*WHAT IS REQUIRED*. Extract every line in the material below that contains the word "Instruction".

*SUPPLIED RECORDS*.

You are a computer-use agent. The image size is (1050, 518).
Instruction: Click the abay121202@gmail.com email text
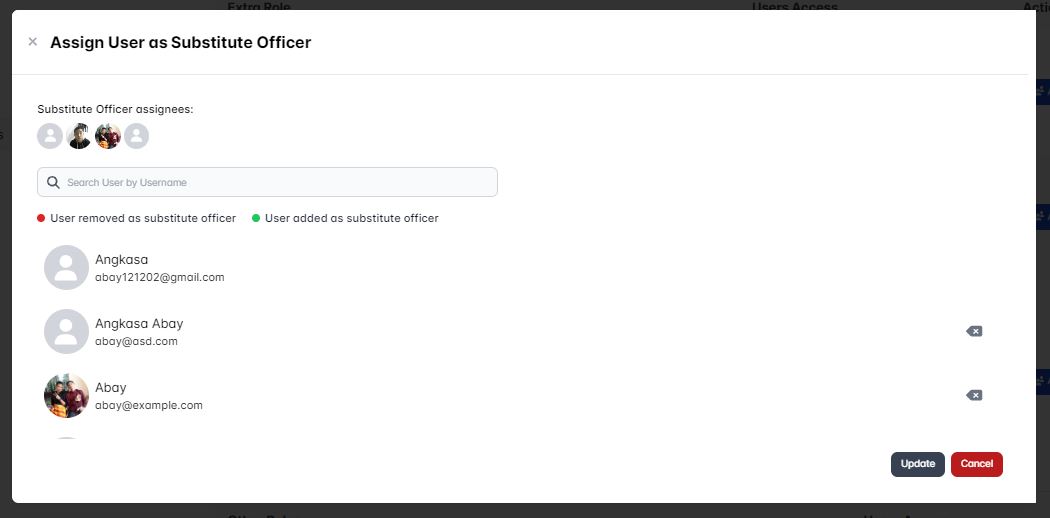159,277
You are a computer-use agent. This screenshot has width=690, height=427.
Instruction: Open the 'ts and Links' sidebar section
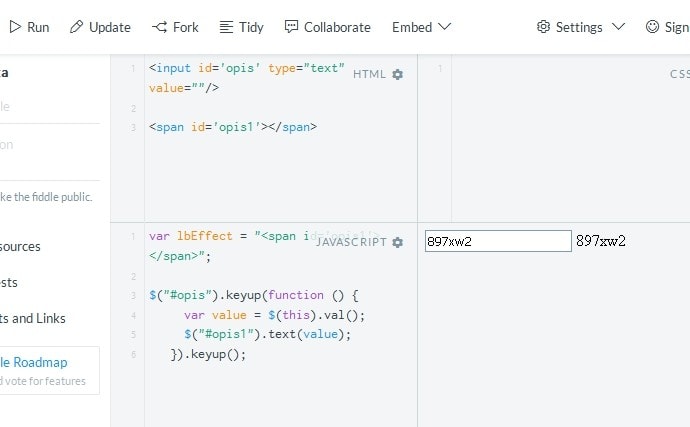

*OUTPUT OF THE TASK*.
Instruction: Click the abay121202@gmail.com email text
Instruction: Open the 'ts and Links' sidebar section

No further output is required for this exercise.